Another example of the power of the Internet economy continuing is its relentless march redefining the foundations of industries from transportation to healthcare, and the power of reshaping the economies of countries from your smartphone. The democratization of computing via the cloud, any time anywhere access of data, and powerful mobile devices in our pockets form the foundation of this new economy. As we well know, this revolution started not in the sophisticated IT environments of Enterprises, but in the humble consumer segment when companies like Google and Facebook redefined the architecture to deliver services at massive scale. In doing so bringing an end to the Client-Server era and starting the era of Cloud computing.

Entrepreneurs have jumped in creating hundreds of companies with one crucial assumption, they are built on the Internet, which like power and water is considered a utility. The role of infrastructure in the Cloud era has evolved significantly from the Client Server era dominated as it were by Windows and PCs and the early Internet era dominated by Networking. While Moore's law continues its relentless march we've seen numerous technology innovations spring up and down the stack like opto-electrical chips, NAND flash, LTE, virtualization, software defined infrastructure, and Cloud-based applications.
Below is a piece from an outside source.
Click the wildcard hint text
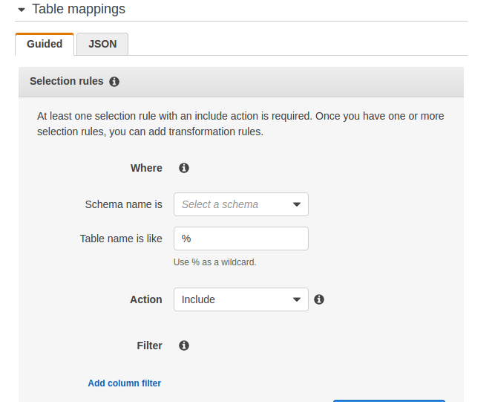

These applications are foundational to radical business models that are disrupting entire industries, everything from retailing, taxi, travel, and our social interactions.

In enterprise arena, the disruption of the business models is driving IT to fundamentally change from an operations orientation to an engine of innovation for the company. These new generation applications are designed to evolve rapidly with daily or weekly releases, scale up and down according to demand, and leverage data to help companies make rapid business decisions. This dynamic nature of applications and the inability of in house IT infrastructure have resulted in developers moving workloads into the 'Public' Cloud for agility and on demand capacity. IT departments are responding by re-architecting the infrastructure to create an internal Cloud platform with similar characteristics as the Public Cloud, for developers to build, deploy, and scale applications. These 'Private' clouds are built on the same core technologies such as multi-tenanted infrastructure, automation, Big Data analytics, and an application architecture that is infrastructure agnostic and massively scalable.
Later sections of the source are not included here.